Dataset items:
::::::::::

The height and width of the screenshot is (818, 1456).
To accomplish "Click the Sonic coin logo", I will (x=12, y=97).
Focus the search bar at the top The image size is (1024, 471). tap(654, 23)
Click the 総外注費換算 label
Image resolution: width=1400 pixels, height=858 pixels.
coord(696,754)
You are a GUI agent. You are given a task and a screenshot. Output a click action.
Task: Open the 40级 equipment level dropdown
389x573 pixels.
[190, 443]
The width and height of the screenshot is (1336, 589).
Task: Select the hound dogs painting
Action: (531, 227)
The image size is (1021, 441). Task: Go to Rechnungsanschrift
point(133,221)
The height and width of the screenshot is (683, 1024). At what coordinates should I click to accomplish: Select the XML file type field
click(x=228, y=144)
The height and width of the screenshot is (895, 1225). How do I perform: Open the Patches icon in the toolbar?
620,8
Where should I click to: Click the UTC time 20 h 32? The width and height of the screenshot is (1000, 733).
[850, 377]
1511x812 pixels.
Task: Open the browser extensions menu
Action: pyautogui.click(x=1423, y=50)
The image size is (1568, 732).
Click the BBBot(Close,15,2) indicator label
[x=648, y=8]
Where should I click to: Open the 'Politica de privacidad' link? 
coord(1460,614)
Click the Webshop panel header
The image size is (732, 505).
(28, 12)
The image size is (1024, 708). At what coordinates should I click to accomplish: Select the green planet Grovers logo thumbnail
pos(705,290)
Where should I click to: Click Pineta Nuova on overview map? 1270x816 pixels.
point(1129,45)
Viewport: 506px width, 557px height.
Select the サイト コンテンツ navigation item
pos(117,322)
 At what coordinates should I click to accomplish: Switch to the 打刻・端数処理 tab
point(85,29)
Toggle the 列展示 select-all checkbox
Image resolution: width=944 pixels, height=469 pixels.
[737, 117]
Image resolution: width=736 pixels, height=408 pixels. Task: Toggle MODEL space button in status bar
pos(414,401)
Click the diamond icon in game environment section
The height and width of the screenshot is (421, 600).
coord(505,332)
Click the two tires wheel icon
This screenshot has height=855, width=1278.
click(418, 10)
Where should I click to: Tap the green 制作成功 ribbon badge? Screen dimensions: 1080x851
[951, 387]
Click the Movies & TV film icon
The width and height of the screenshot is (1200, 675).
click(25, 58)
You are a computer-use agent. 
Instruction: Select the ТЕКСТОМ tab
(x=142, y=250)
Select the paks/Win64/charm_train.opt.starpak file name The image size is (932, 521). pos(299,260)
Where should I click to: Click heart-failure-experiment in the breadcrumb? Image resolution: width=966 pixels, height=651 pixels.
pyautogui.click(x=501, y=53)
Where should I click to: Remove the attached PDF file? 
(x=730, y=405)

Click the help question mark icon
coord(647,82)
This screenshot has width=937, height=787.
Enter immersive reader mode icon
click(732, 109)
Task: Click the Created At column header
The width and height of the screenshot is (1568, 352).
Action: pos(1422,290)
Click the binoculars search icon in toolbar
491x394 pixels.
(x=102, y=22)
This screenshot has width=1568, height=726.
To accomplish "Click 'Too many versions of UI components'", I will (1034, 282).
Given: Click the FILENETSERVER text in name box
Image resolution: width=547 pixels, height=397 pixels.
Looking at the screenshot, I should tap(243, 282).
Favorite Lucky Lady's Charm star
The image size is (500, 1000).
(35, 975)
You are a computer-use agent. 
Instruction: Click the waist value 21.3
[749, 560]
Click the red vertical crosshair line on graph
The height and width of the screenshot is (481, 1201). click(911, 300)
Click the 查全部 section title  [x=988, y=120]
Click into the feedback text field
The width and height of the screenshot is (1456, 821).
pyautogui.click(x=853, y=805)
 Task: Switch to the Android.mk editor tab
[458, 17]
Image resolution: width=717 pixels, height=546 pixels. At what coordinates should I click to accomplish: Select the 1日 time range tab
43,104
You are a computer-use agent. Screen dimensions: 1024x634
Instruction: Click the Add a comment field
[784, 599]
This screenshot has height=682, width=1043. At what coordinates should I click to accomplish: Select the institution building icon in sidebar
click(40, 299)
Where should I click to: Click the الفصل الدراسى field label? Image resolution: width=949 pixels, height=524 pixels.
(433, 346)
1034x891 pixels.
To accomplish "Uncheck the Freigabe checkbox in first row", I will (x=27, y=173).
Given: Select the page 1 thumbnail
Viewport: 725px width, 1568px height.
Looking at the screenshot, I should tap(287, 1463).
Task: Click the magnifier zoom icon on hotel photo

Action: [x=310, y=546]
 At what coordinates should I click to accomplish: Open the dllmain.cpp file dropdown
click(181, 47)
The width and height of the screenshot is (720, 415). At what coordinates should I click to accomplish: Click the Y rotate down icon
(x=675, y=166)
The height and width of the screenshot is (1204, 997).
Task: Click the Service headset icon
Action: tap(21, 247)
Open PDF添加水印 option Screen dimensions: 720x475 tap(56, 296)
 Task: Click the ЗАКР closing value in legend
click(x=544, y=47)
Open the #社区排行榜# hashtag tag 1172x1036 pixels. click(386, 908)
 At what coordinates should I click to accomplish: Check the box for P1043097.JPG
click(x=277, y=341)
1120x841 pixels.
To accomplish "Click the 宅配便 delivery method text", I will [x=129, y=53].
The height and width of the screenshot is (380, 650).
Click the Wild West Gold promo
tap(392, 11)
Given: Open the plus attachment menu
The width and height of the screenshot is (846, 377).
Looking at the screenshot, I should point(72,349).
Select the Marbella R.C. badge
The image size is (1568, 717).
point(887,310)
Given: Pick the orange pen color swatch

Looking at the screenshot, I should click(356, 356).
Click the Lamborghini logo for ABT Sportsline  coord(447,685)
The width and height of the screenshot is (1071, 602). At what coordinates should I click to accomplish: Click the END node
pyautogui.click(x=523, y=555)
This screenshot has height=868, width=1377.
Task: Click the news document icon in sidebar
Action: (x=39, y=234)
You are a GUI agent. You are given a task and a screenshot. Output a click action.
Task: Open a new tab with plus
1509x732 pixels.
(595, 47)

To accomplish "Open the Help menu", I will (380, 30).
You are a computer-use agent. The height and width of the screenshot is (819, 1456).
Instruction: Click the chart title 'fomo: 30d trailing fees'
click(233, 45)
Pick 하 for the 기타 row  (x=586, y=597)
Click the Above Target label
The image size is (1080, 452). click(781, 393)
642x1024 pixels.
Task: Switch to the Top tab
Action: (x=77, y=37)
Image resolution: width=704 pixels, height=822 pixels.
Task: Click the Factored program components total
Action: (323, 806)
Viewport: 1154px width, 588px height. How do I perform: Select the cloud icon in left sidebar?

::::::::::

### What you are asked to do
In full and without error, transcribe each of the entries.

### Result of the task
The height and width of the screenshot is (818, 1456).
To accomplish "Click the Sonic coin logo", I will (x=12, y=97).
Focus the search bar at the top The image size is (1024, 471). tap(654, 23)
Click the 総外注費換算 label
Image resolution: width=1400 pixels, height=858 pixels.
coord(696,754)
You are a GUI agent. You are given a task and a screenshot. Output a click action.
Task: Open the 40级 equipment level dropdown
389x573 pixels.
[190, 443]
The width and height of the screenshot is (1336, 589).
Task: Select the hound dogs painting
Action: (531, 227)
The image size is (1021, 441). Task: Go to Rechnungsanschrift
point(133,221)
The height and width of the screenshot is (683, 1024). At what coordinates should I click to accomplish: Select the XML file type field
click(x=228, y=144)
The height and width of the screenshot is (895, 1225). How do I perform: Open the Patches icon in the toolbar?
620,8
Where should I click to: Click the UTC time 20 h 32? The width and height of the screenshot is (1000, 733).
[850, 377]
1511x812 pixels.
Task: Open the browser extensions menu
Action: pyautogui.click(x=1423, y=50)
The image size is (1568, 732).
Click the BBBot(Close,15,2) indicator label
[x=648, y=8]
Where should I click to: Open the 'Politica de privacidad' link? 
coord(1460,614)
Click the Webshop panel header
The image size is (732, 505).
(28, 12)
The image size is (1024, 708). At what coordinates should I click to accomplish: Select the green planet Grovers logo thumbnail
pos(705,290)
Where should I click to: Click Pineta Nuova on overview map? 1270x816 pixels.
point(1129,45)
Viewport: 506px width, 557px height.
Select the サイト コンテンツ navigation item
pos(117,322)
 At what coordinates should I click to accomplish: Switch to the 打刻・端数処理 tab
point(85,29)
Toggle the 列展示 select-all checkbox
Image resolution: width=944 pixels, height=469 pixels.
[737, 117]
Image resolution: width=736 pixels, height=408 pixels. Task: Toggle MODEL space button in status bar
pos(414,401)
Click the diamond icon in game environment section
The height and width of the screenshot is (421, 600).
coord(505,332)
Click the two tires wheel icon
This screenshot has height=855, width=1278.
click(418, 10)
Where should I click to: Tap the green 制作成功 ribbon badge? Screen dimensions: 1080x851
[951, 387]
Click the Movies & TV film icon
The width and height of the screenshot is (1200, 675).
click(25, 58)
You are a computer-use agent. 
Instruction: Select the ТЕКСТОМ tab
(x=142, y=250)
Select the paks/Win64/charm_train.opt.starpak file name The image size is (932, 521). pos(299,260)
Where should I click to: Click heart-failure-experiment in the breadcrumb? Image resolution: width=966 pixels, height=651 pixels.
pyautogui.click(x=501, y=53)
Where should I click to: Remove the attached PDF file? 
(x=730, y=405)

Click the help question mark icon
coord(647,82)
This screenshot has width=937, height=787.
Enter immersive reader mode icon
click(732, 109)
Task: Click the Created At column header
The width and height of the screenshot is (1568, 352).
Action: pos(1422,290)
Click the binoculars search icon in toolbar
491x394 pixels.
(x=102, y=22)
This screenshot has width=1568, height=726.
To accomplish "Click 'Too many versions of UI components'", I will (1034, 282).
Given: Click the FILENETSERVER text in name box
Image resolution: width=547 pixels, height=397 pixels.
Looking at the screenshot, I should tap(243, 282).
Favorite Lucky Lady's Charm star
The image size is (500, 1000).
(35, 975)
You are a computer-use agent. 
Instruction: Click the waist value 21.3
[749, 560]
Click the red vertical crosshair line on graph
The height and width of the screenshot is (481, 1201). click(911, 300)
Click the 查全部 section title  [x=988, y=120]
Click into the feedback text field
The width and height of the screenshot is (1456, 821).
pyautogui.click(x=853, y=805)
 Task: Switch to the Android.mk editor tab
[458, 17]
Image resolution: width=717 pixels, height=546 pixels. At what coordinates should I click to accomplish: Select the 1日 time range tab
43,104
You are a computer-use agent. Screen dimensions: 1024x634
Instruction: Click the Add a comment field
[784, 599]
This screenshot has height=682, width=1043. At what coordinates should I click to accomplish: Select the institution building icon in sidebar
click(40, 299)
Where should I click to: Click the الفصل الدراسى field label? Image resolution: width=949 pixels, height=524 pixels.
(433, 346)
1034x891 pixels.
To accomplish "Uncheck the Freigabe checkbox in first row", I will (x=27, y=173).
Given: Select the page 1 thumbnail
Viewport: 725px width, 1568px height.
Looking at the screenshot, I should tap(287, 1463).
Task: Click the magnifier zoom icon on hotel photo

Action: [x=310, y=546]
 At what coordinates should I click to accomplish: Open the dllmain.cpp file dropdown
click(181, 47)
The width and height of the screenshot is (720, 415). At what coordinates should I click to accomplish: Click the Y rotate down icon
(x=675, y=166)
The height and width of the screenshot is (1204, 997).
Task: Click the Service headset icon
Action: tap(21, 247)
Open PDF添加水印 option Screen dimensions: 720x475 tap(56, 296)
 Task: Click the ЗАКР closing value in legend
click(x=544, y=47)
Open the #社区排行榜# hashtag tag 1172x1036 pixels. click(386, 908)
 At what coordinates should I click to accomplish: Check the box for P1043097.JPG
click(x=277, y=341)
1120x841 pixels.
To accomplish "Click the 宅配便 delivery method text", I will [x=129, y=53].
The height and width of the screenshot is (380, 650).
Click the Wild West Gold promo
tap(392, 11)
Given: Open the plus attachment menu
The width and height of the screenshot is (846, 377).
Looking at the screenshot, I should point(72,349).
Select the Marbella R.C. badge
The image size is (1568, 717).
point(887,310)
Given: Pick the orange pen color swatch

Looking at the screenshot, I should click(356, 356).
Click the Lamborghini logo for ABT Sportsline  coord(447,685)
The width and height of the screenshot is (1071, 602). At what coordinates should I click to accomplish: Click the END node
pyautogui.click(x=523, y=555)
This screenshot has height=868, width=1377.
Task: Click the news document icon in sidebar
Action: (x=39, y=234)
You are a GUI agent. You are given a task and a screenshot. Output a click action.
Task: Open a new tab with plus
1509x732 pixels.
(595, 47)

To accomplish "Open the Help menu", I will (380, 30).
You are a computer-use agent. The height and width of the screenshot is (819, 1456).
Instruction: Click the chart title 'fomo: 30d trailing fees'
click(233, 45)
Pick 하 for the 기타 row  (x=586, y=597)
Click the Above Target label
The image size is (1080, 452). click(781, 393)
642x1024 pixels.
Task: Switch to the Top tab
Action: (x=77, y=37)
Image resolution: width=704 pixels, height=822 pixels.
Task: Click the Factored program components total
Action: (323, 806)
Viewport: 1154px width, 588px height. How do I perform: Select the cloud icon in left sidebar?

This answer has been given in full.